____ INFORMATION GIVEN

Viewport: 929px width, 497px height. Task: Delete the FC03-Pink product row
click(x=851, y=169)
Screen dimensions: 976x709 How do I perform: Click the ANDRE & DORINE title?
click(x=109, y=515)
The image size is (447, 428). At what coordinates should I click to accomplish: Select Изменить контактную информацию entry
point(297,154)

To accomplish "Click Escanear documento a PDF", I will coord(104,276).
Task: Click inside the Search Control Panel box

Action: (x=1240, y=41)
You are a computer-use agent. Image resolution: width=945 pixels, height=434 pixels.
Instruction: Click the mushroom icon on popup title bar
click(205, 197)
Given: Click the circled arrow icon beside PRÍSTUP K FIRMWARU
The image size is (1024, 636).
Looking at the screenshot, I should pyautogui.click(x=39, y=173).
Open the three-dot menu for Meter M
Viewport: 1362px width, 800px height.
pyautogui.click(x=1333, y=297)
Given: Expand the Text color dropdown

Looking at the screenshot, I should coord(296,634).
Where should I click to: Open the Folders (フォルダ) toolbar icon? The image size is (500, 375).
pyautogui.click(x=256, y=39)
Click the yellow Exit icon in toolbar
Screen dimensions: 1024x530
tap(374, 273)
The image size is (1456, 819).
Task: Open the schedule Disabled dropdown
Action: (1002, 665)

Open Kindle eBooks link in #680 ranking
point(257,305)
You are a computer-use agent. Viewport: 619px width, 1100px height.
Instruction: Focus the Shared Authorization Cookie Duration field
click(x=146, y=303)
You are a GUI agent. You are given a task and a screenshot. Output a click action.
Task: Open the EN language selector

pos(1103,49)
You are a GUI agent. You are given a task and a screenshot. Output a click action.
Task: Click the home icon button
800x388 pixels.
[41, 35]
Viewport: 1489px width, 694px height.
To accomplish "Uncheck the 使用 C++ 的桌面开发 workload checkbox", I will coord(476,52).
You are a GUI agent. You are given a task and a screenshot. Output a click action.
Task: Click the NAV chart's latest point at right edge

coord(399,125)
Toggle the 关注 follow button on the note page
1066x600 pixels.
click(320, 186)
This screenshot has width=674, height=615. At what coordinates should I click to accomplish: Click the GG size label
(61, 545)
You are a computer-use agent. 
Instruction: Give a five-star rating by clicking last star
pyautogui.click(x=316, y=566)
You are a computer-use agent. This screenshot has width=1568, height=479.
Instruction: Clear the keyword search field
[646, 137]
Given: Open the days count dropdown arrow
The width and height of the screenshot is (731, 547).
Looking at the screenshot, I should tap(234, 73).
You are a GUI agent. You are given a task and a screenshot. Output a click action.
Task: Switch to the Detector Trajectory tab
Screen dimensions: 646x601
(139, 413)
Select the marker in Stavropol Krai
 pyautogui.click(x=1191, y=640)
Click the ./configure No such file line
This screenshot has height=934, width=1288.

________

ASSIGNMENT: Lines in the records above that carry the word "computer" are to be located and copied.

COMPLETED EXERCISE:
You are a computer-use agent. Image resolution: width=945 pixels, height=434 pixels.
You are a computer-use agent. Viewport: 619px width, 1100px height.
You are a computer-use agent. 
You are a computer-use agent. This screenshot has width=1568, height=479.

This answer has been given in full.